Task to carry out
Take the line that holds "The height and" and every line after it to the end of the entries, and repeat them exactly without the pictures.

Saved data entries
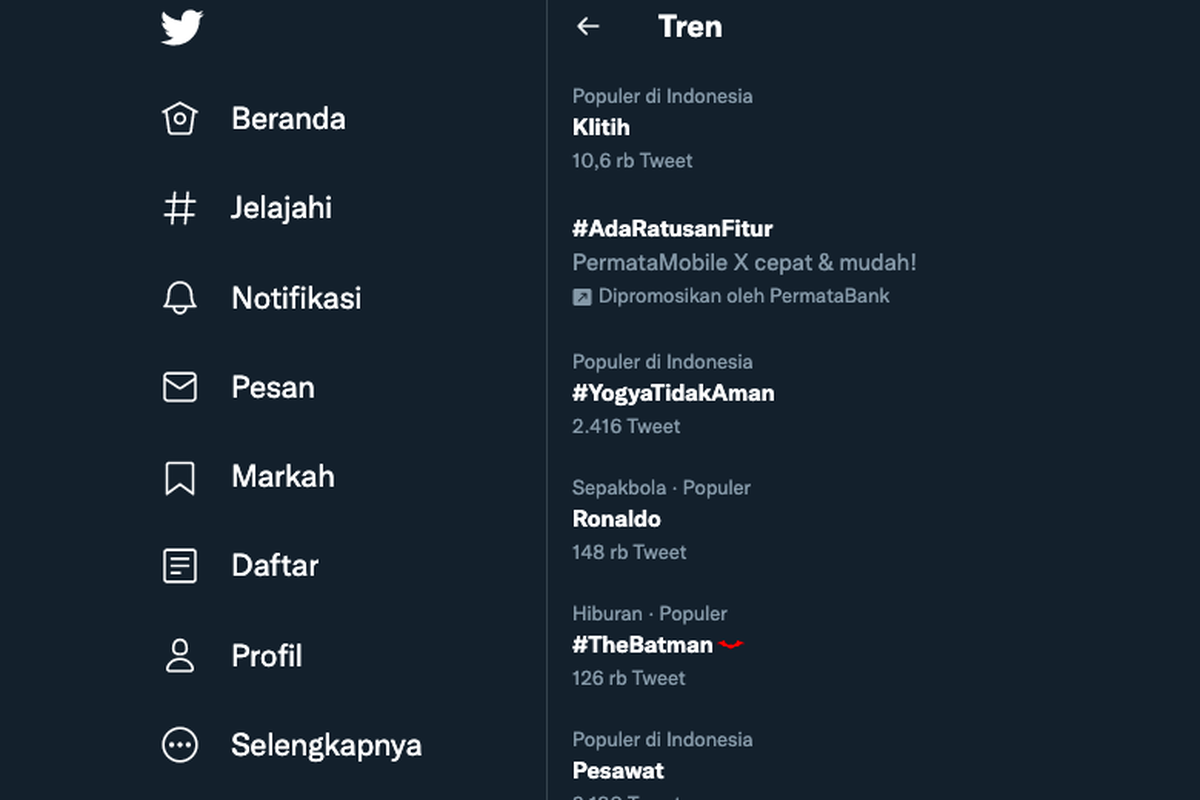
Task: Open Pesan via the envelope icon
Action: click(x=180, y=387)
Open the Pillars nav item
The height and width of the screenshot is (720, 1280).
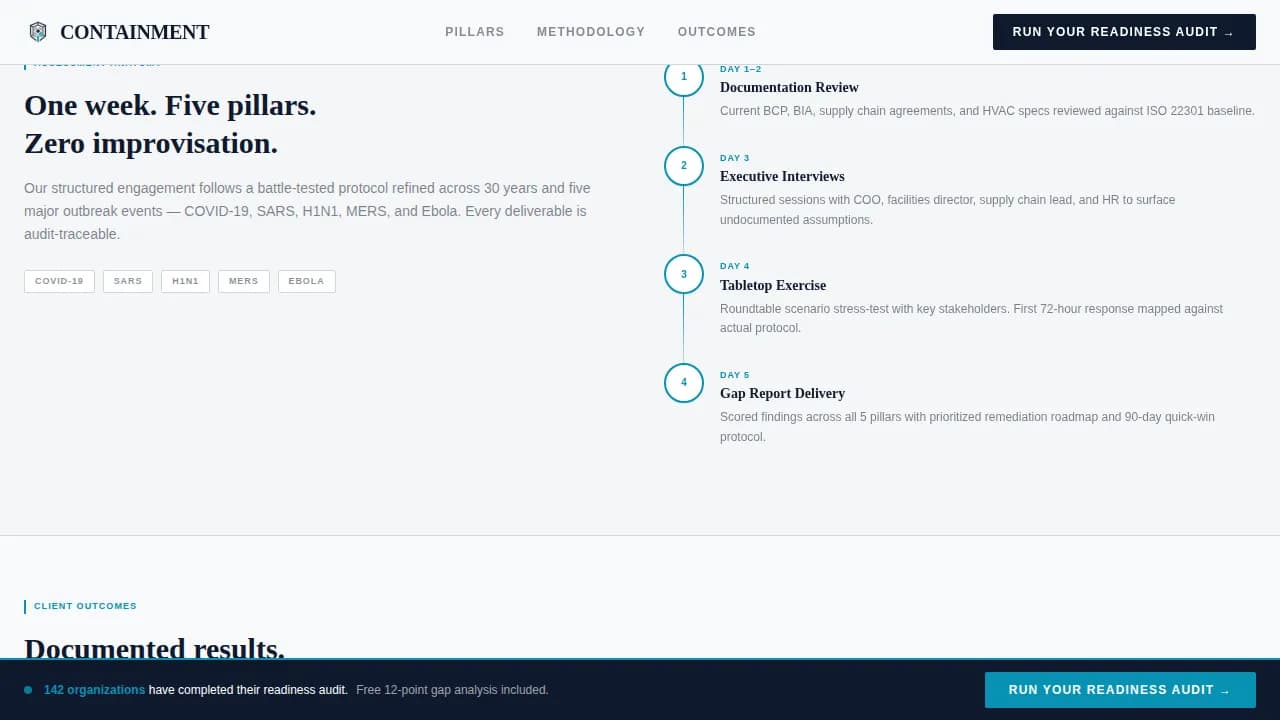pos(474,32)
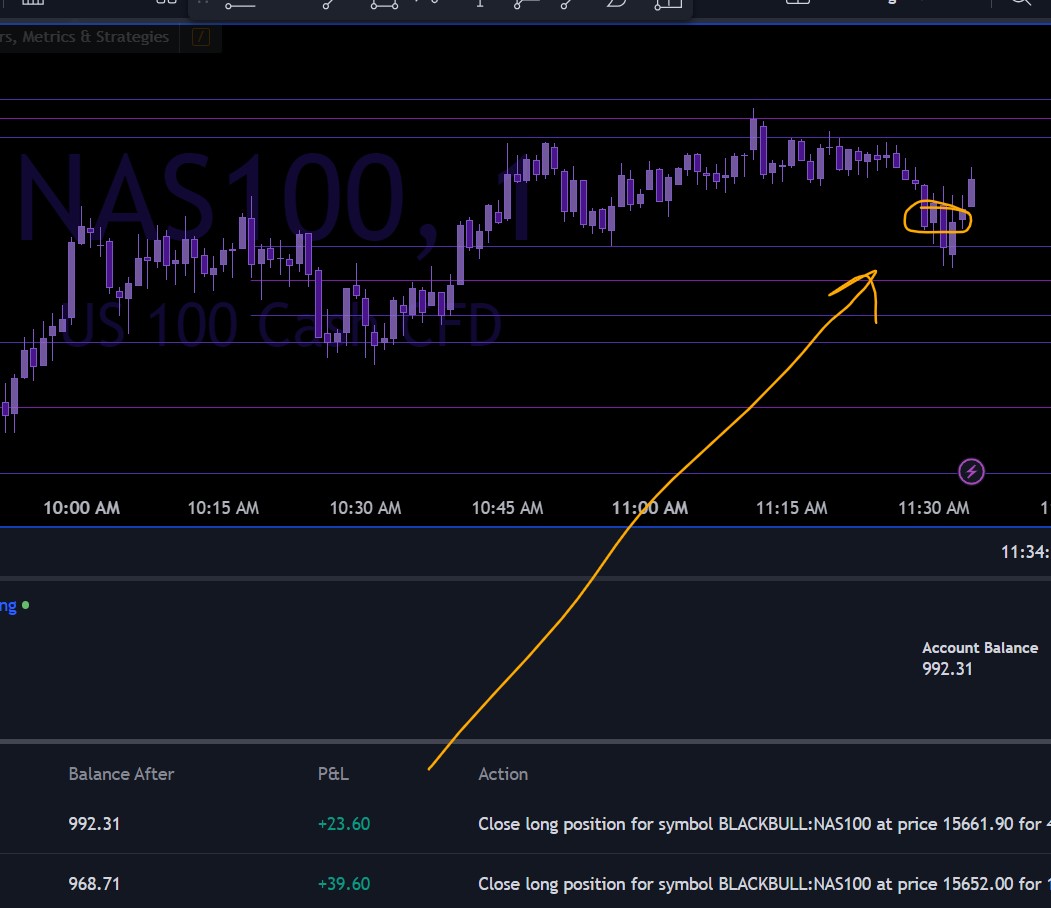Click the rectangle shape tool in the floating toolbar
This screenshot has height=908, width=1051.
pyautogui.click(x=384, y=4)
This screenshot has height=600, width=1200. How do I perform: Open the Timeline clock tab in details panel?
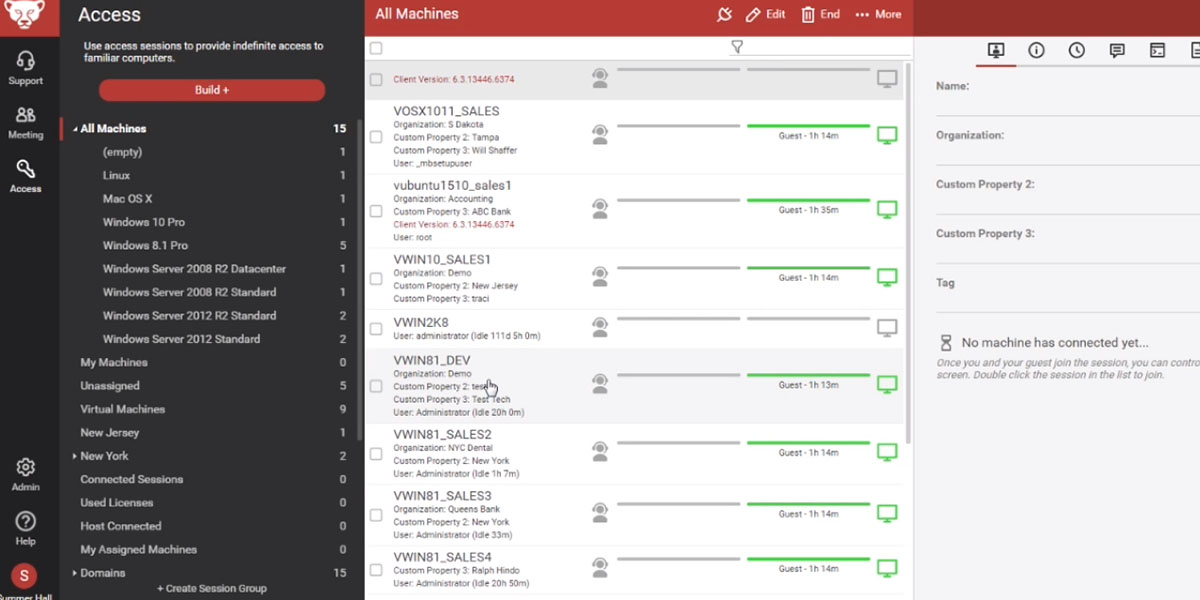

Exercise response
The height and width of the screenshot is (720, 1280).
pos(474,32)
Click the rectangle shape tool in the floating toolbar
This screenshot has height=908, width=1051.
pyautogui.click(x=384, y=4)
This screenshot has height=600, width=1200. How do I perform: Open the Timeline clock tab in details panel?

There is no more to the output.